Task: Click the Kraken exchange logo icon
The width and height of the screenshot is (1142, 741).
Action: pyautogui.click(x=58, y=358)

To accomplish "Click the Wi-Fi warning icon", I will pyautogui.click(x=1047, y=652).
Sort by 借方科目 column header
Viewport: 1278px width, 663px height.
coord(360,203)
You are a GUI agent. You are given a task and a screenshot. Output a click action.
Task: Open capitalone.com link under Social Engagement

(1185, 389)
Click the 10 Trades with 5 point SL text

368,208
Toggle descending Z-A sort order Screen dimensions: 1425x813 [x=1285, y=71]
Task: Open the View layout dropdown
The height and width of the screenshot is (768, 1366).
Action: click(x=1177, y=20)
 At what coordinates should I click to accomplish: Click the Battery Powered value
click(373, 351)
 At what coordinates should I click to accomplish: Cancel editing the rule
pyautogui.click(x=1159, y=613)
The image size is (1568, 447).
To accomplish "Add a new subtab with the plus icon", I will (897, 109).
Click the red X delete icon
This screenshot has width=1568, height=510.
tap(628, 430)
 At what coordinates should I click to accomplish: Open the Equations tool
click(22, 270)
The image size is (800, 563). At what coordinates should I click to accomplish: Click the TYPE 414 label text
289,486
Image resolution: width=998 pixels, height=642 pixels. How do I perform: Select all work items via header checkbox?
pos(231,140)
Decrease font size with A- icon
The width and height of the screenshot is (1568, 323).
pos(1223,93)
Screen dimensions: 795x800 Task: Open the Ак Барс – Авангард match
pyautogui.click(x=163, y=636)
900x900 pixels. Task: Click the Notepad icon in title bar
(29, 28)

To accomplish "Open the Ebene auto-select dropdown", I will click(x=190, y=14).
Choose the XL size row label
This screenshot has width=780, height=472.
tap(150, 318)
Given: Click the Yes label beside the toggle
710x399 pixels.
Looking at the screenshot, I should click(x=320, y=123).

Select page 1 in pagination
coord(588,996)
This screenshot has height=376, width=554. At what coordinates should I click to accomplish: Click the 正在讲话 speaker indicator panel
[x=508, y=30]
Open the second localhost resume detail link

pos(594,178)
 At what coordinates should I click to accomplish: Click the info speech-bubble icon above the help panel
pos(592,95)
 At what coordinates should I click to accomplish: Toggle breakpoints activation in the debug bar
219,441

WHAT YOU NEED TO DO>
Would you print exactly and only the lines of the material above that run from the line with "Battery Powered value" through the line with "The image size is (1568, 447).", both included?

RESPONSE FOR THIS EXERCISE>
 At what coordinates should I click to accomplish: Click the Battery Powered value
click(373, 351)
 At what coordinates should I click to accomplish: Cancel editing the rule
pyautogui.click(x=1159, y=613)
The image size is (1568, 447).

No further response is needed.